My neighborhood is rife with the signs of Halloween retail excess - plastic cobwebs, ghosts, ghouls and jack-o-lanterns. J was not able to decide who she wanted to be or "represent" until the end and did not end up going trick or treating. After a very long week at work, I could not be more relieved - for once J's inability to pick out the clothes she wants to wear on time worked entirely to my advantage. Every time a holiday comes along, I think about how commercialization has killed the intrinsic meaning and joy associated with them. Halloween is becoming more and more "plasticky" with every passing year or so it seems to me.

Close to J's bedtime, on my way back from throwing out the trash, that I ran into a neighbor who was walking her dog. She stopped me and said "I have been waiting for kids to come trick or treating all evening but no one came to my house. I don't have children of my own. Please take some candy for yours" She handed me a handful of candy bars. It was an overwhelmingly sad moment as I imagined this older woman ready with treats in anticipation of kids who never come come for them to her door, kids who have other places to go and other things to do - fun Halloween parties perhaps.

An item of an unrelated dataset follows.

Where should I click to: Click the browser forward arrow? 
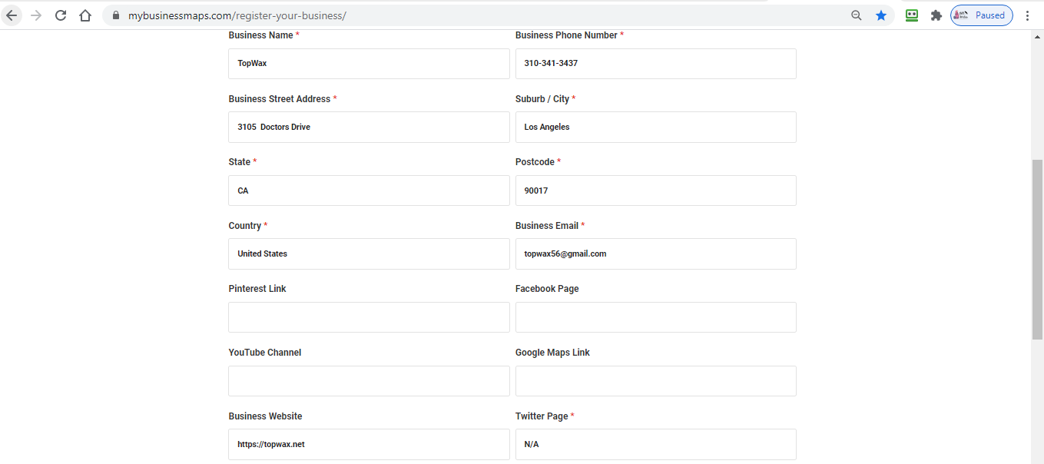tap(36, 15)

I also thought about my own child who stayed indoors because she could not settle on a costume to wear - stumped by the bewildering range of options. And here I was making a connection between two people who if they had met would have made each others day happier. As I walked indoors, I thought about the remnants of the human touch in a plasticized holiday - about how I was bearing it in my own hands. It was a good feeling.